Au delà de ses idées, Michel Onfray se caractérise aussi par une méthode. Lorsqu’il s’adonne à l’analyse de l’oeuvre de quelqu’un (philosophe ou autre), il ne peut faire l’économie de l’étude du personnage en question. En effet, selon lui – et il m’a convaincu -, notre enfance, notre histoire, notre contexte, ce que l’on mange, etc. influence beaucoup sur ce que nous sommes, et par conséquent, sur ce que nous disons, pensons, etc. Il aime décortiquer les autres philosophies en regardant leurs conséquences, et en les comparant avec la philosophie hédoniste. Cette récurrente référence à l’hédonisme fait dire à ses détracteurs que << Michel Onfray, c’est comme les livres pour enfants : tout comme il y a Martine à la ferme, Martine fait du camping…, il y a la contre-histoire hédoniste de la philosophie, l’hédonisme chrétien, etc. >>. Ca n’est pas faux ; et alors ? Si c’est pour démontrer que ça vision des choses est meilleure [pour l’Homme] que ce que nous avons pu voir par le passé, je suis preneur.

Je ne vous le cache pas, découvrir Michel Onfray directement à travers un livre est chose ardue. Bien que son style d’écriture ne soit pas si abscons que celui des philosophes grecs ou les intellectuels comme Hegel (ceux qui s’y sont cassé les dents comprendront), Michel Onfray utilise le mot juste pour parler de ce qu’il pense, qu’importe si le mot n’est pas nécessairement connu ou employé par monsieur tout le monde. De plus, il enfonce parfois lourdement le clou, ce qui peut allonger inutilement certains chapitres.
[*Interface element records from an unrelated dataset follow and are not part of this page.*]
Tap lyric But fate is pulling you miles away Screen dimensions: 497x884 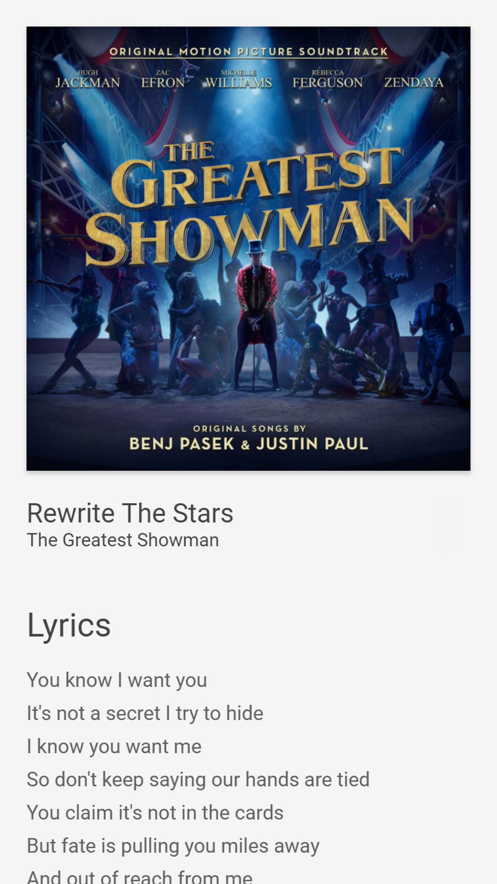[173, 846]
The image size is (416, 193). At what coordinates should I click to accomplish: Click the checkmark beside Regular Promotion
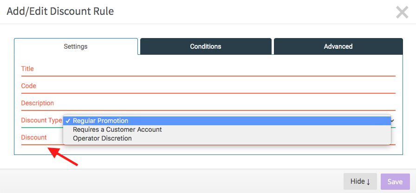68,121
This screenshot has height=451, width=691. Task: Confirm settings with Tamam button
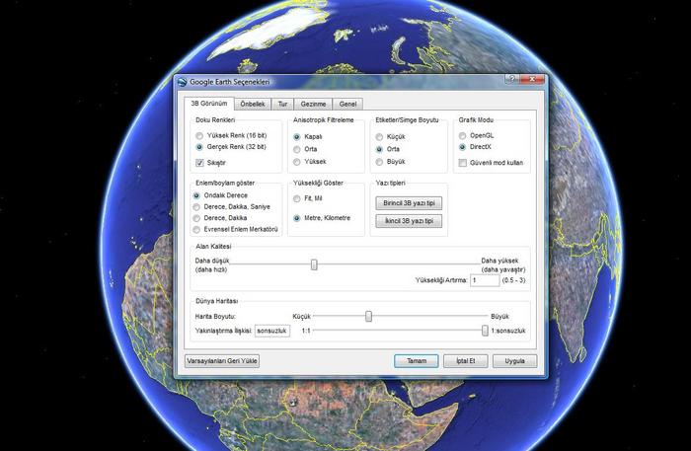click(416, 361)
Pour ma part, j’ai découvert cet homme via les conférences qu’il donne à l’Université Populaire de Caen – UPC -, dont il est le créateur. Il y a déjà dispensé 5 saisons de cours. Il y développe une "contre histoire de la philosophie" : il démontre que – et tente d’expliquer pourquoi – l’histoire officielle de la philosophie est un parti pris, et que bien des idées, des courants de pensées, et des oeuvres majeures ont été écartées de cette "pensée officielle". Je possède ainsi sur mon disque dur (avis aux amateurs) les 5 saisons de cours de Michel Onfray à l’UPC (soit 5 fois 25 heures de cours !), telles qu’elle ont été radiodiffusées par France Culture. Et avouons-le, autant le style littéraire de ce philosophe demande qu’on s’accroche à la lecture, autant son talent d’orateur fait que ses paroles se boivent comme du petit lait…

Maintenant que vous cernez mieux l’auteur, si je ne vous ai pas fait fuir, je vais pouvoir vous parler du livre…
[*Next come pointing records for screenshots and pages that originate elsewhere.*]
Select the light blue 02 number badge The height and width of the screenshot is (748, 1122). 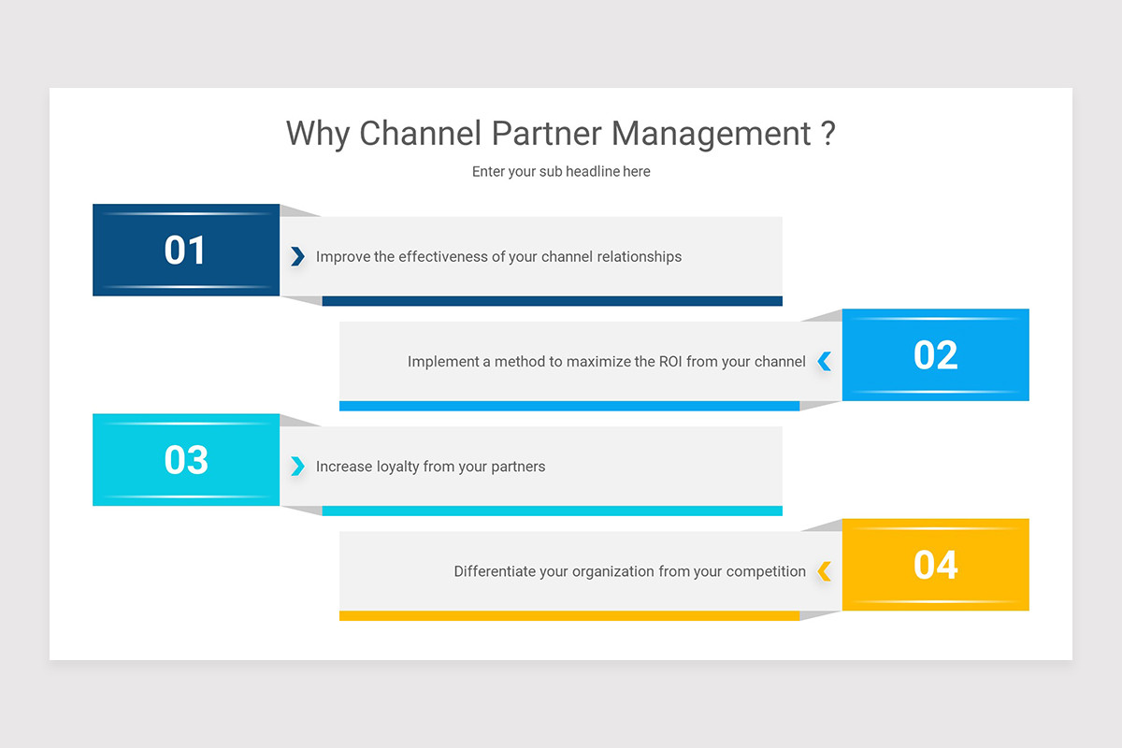[x=935, y=355]
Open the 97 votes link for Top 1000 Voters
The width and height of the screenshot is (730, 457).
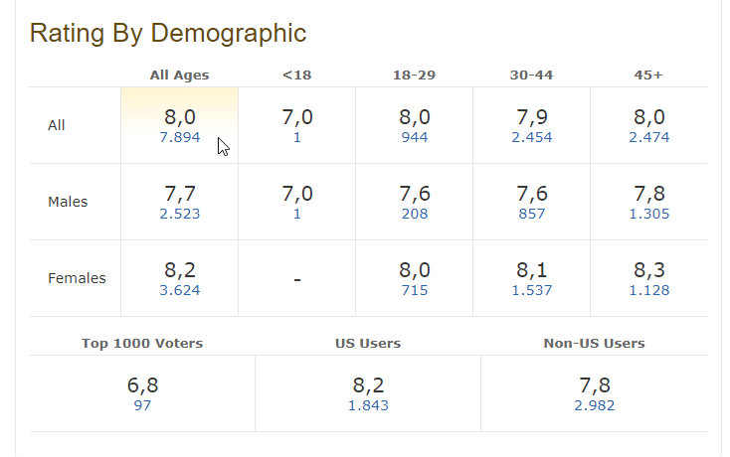142,405
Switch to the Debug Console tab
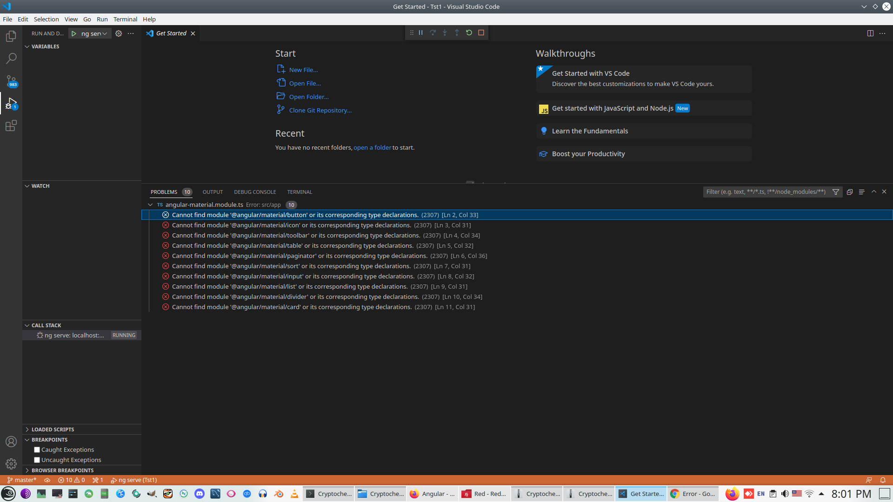This screenshot has width=893, height=502. click(255, 192)
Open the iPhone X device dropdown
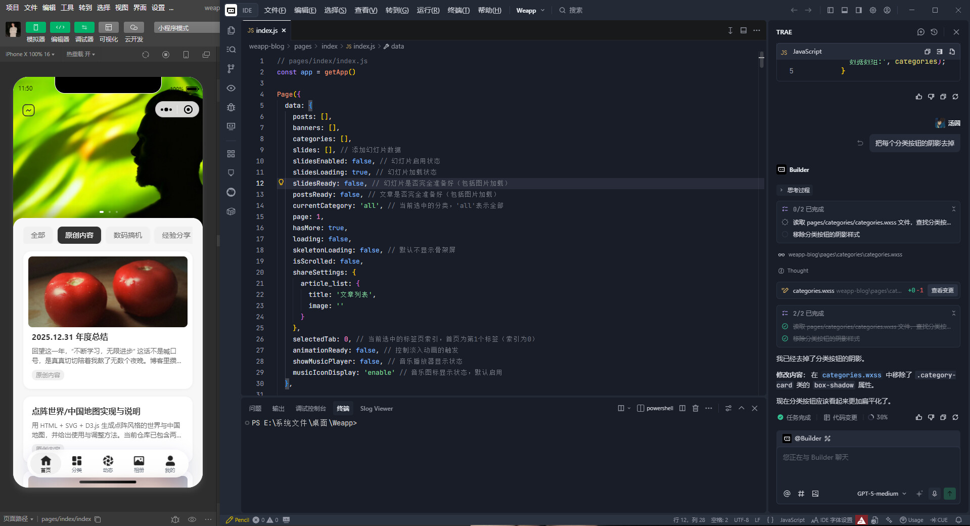Viewport: 970px width, 526px height. click(x=30, y=54)
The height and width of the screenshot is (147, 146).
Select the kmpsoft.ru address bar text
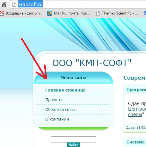click(x=30, y=5)
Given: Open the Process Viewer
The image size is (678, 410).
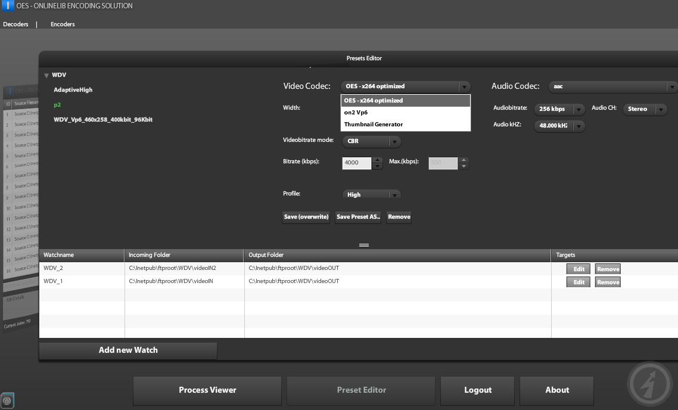Looking at the screenshot, I should pyautogui.click(x=207, y=390).
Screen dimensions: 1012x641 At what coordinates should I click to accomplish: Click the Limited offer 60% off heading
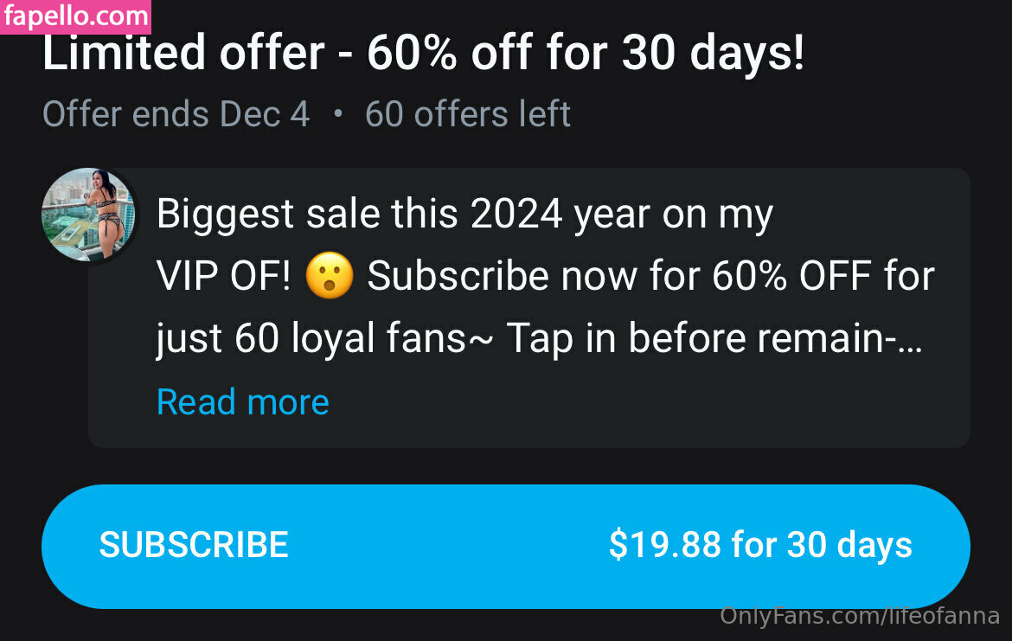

Vous l’aurez deviné, l’ouvrage est un livre de philosophie… hédoniste (on y revient). En introduction, Michel Onfray, fidèle à sa méthode, nous dévoile un peu sa vie, nous apprenant ainsi quels sont les grands événements qui l’ont amenés à penser comme il pense aujourd’hui.
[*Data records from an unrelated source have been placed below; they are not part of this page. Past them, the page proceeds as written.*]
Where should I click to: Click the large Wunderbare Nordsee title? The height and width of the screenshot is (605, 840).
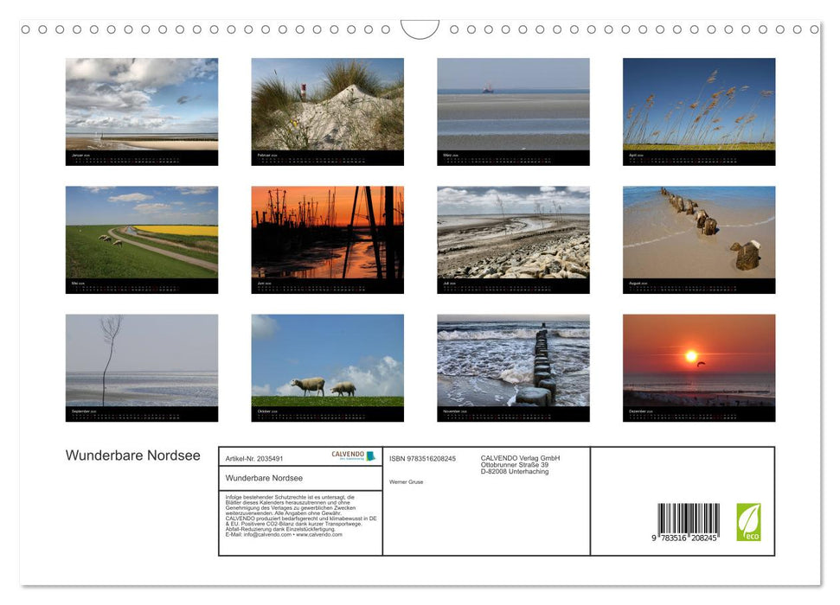[x=132, y=455]
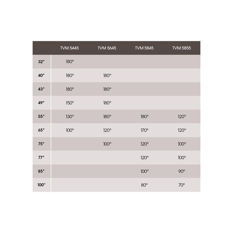This screenshot has width=233, height=233.
Task: Select the 80° cell in the 100" row
Action: click(144, 185)
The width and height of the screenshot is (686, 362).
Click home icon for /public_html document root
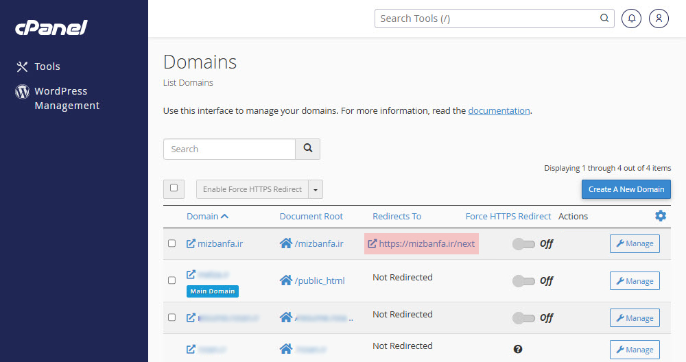coord(286,280)
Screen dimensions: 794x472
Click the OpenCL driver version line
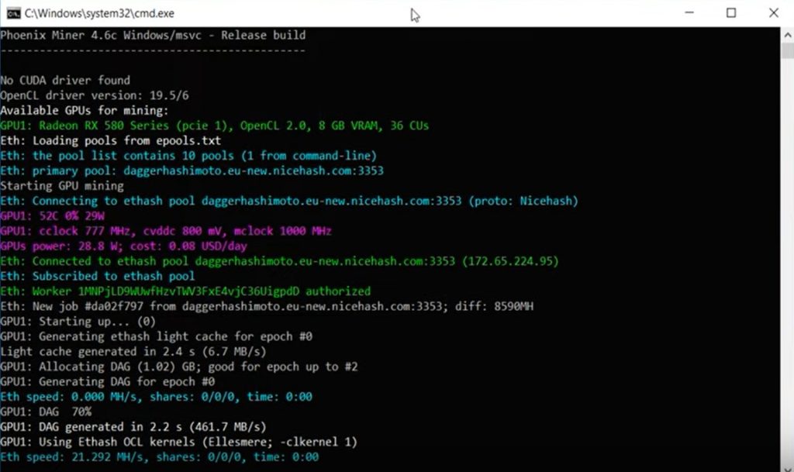(94, 95)
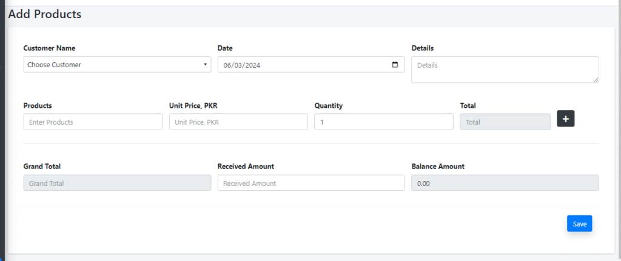Click the Balance Amount label

point(438,167)
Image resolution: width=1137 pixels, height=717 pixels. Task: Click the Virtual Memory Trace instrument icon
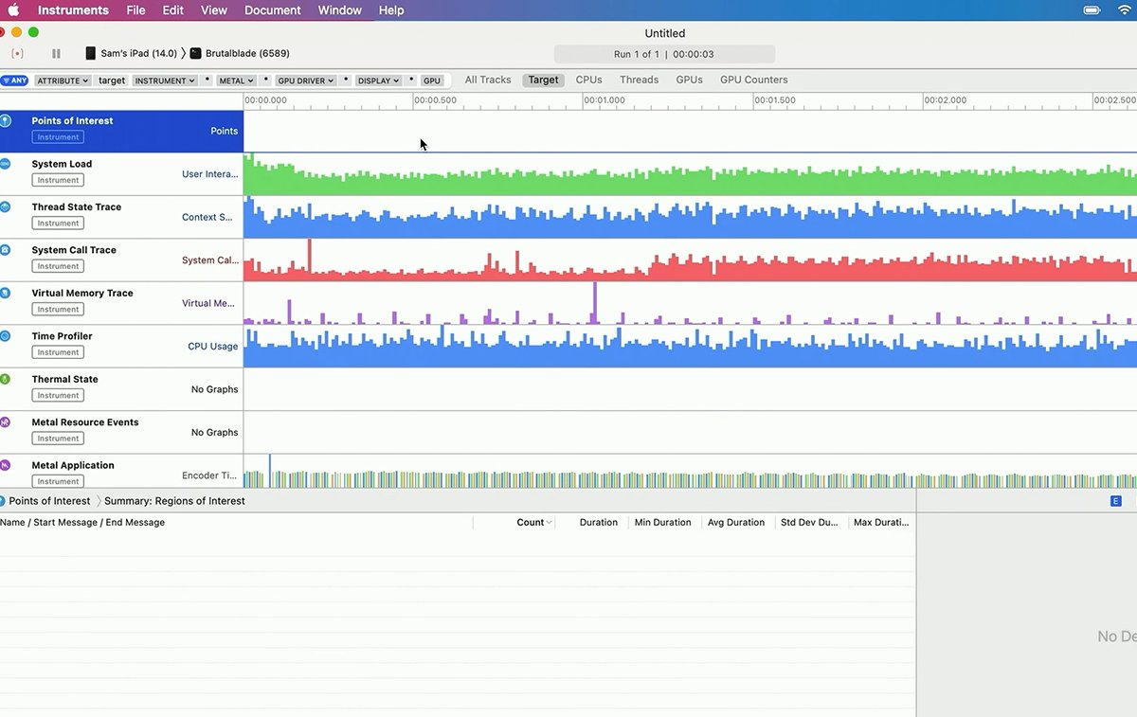pos(6,293)
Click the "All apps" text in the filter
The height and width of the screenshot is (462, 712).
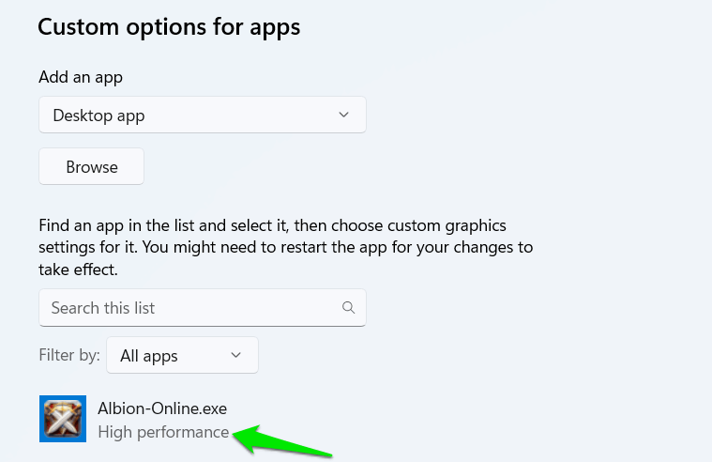click(149, 356)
Tout d’abord, une enfance qui n’en est pas une, avec des parents qui l’envoient dans un orphelinat de Salésiens, où il apprend les claques, brimades, et vexations comme méthode d’enseignement et d’éducation. A suivre, son premier contact avec le monde du travail. Faisant un job d’été dans une fromagerie (devrais-je dire dans La fromagerie, l’Entreprise qui représente toute l’activité économique d’un village), il découvre le monde du travail dans une entreprise ayant une organisation pyramidale, où l’employé est un rouage de production, au même titre qu’une machine ou une bête de somme. Ses conditions de travail (ayant une incidence directe sur sa santé, son espérance de vie, sa faculté à pouvoir prendre du recul pour raisonner, réfléchir) n’ont aucune importance. Et l’encadrement se fait suivant ce que j’appelle la "politique du petit chef" : le contre-maître, personnage improductif et antipathique, recherche la productivité à l’aide de la baguette, les brimades, et la peur. Enfin, son passage à l’école et au service militaire n’ont pas amélioré les choses. Il vérifie ainsi durant toute sa jeunesse que le progrès de l’Humanité ne profite souvent qu’à une poignée de personnes, au détriment d’une très grande majorité d’autres, asservie et mécanisée. Et intrinsèquement, viscéralement, son être ne supporte pas cette façon qu’à le monde de fonctionner.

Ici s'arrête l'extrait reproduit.